Que tal este exemplo?


De anamariacharrua a 11 de Fevereiro de 2008 às 21:07
Minhas queridas senhoras... tantos comentários sobre uma palavra tão feia " inveja"....
O meu lema, sempre foi...falem bem, falem mal, mas falem de mim.... é sinal que sou importante para essas pessoas...
Só dou importância, á opinião de pessoas, que sei que gostam de mim...ás pessoas que me amam...o resto, passa-me ao lado...nem dou conta!!!!
Luisa, adorei encontra-la aqui !!!! Bjs


De Isabel Borges a 29 de Março de 2008 às 17:54
Olá,
Concordo plenamente consigo em relação aos malefícios que a inveja nos pode trazer se não a controlarmos e se continuarmos a dar ouvidos ou atenção a quem nos tem inveja. Já passei por isso e sei que a determinada altura, uma coisa que achomos engraçado passa a deixar-nos triste e magoadas. Muitas das vezes não percebemos como é possível alguém a quem temos um certo carinho ou amizade ter inveja nossa, mas de facto isso acontece com muita frequência, até mesmo no seio familiar. Eu optei por "fazer-me de surda" e comecei a ignorar todas as atitudes ou gestos que provenientes da inveja. Cheguei à conclusão que as pessoas não iriam mudar se eu continuasse a ficar sentida e desisti de tentar compreendê-las. Eu também tenho inveja, sim tenho, mas a minha inveja é uma inveja a que chamo de "inveja saudável". Claro que tenho inveja saudável daquela amiga que acabou de fazer uma viagem de sonho, que eu sempre quis fazer. Se dissesse que não tinha inveja estaria a mentir. Mas existe uma grande diferença entre inveja prejudicável e inveja natural ou saudável. E a segunda é muito comum acontecer no ser humano. Existe sempre uma vontade de querer fazer ou ter o que um amigo ou conhecido tem, mas deve existir, de igual modo, uma felicidade por essa pessoa poder ter isso, ou ter vivido essa experiência. O que quero dizer, resumidamente, é que não podemos pensar que somos invejosos se tivermos inveja saudável, desde que queiramos o bem dos nossos amigos e fiquemos contente com o que eles têm. E para dar a volta àqueles que realmente têm inveja de "roer" de tudo o que fazemos ou temos, não há nada como mostrar indiferença.
Há tempos li um artigo de uma líder espiritual ( não me recordo do nome, mas sei que era indiana) em que dizia que quem tem inveja são as pessoas que não se conhecem a si próprias. Ora, se essas pessoas nem sequer se conhecem, porque é que havemos dar importância ao que pensam de nós. Acreditem, se derem ouvidos podem acabar como elas e desgraçar as vossas vidas.

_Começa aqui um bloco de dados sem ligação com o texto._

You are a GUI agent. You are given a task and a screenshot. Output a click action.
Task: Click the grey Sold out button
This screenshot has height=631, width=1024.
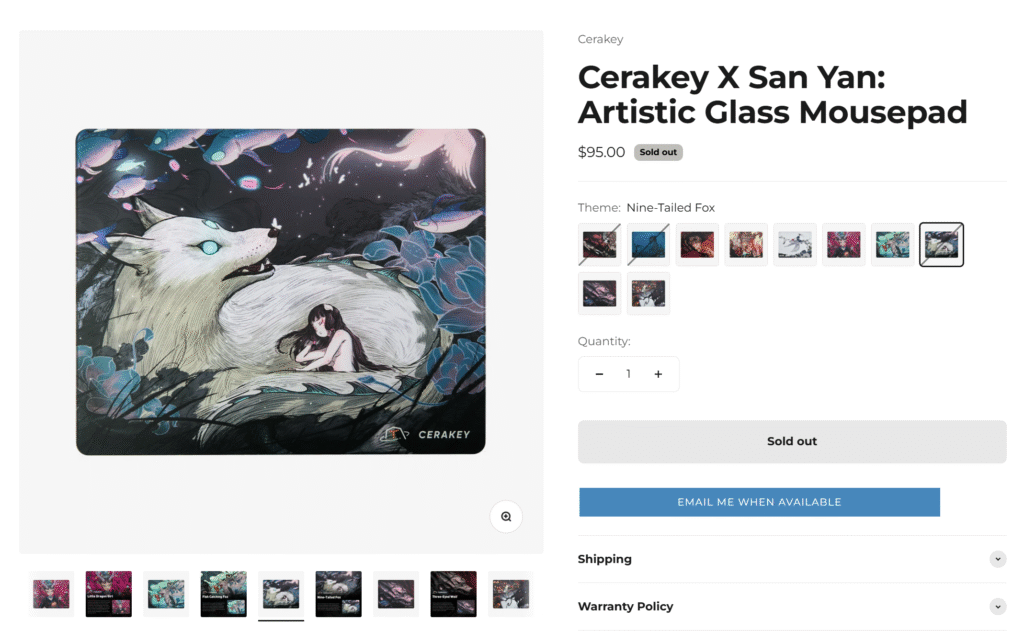(x=792, y=442)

Por último, só gostava de deixar mais um conselho em relação a este tema. A melhor forma de ultrapassar este mal enorme da inveja não há nada melhor do que nos aproximarmos das pessoas com energias positivas, pessoas que não ouvimos falar mal de ninguém ( o que significa que provavelmente também não iram falar mal de nós) e escolher, embora parece um pouco cínico mas que faz todo o sentido, conviver com pessoas que nos querem bem, que nos proporcionam bons momentos e que achamos serem capazes de ser sinceras connosco.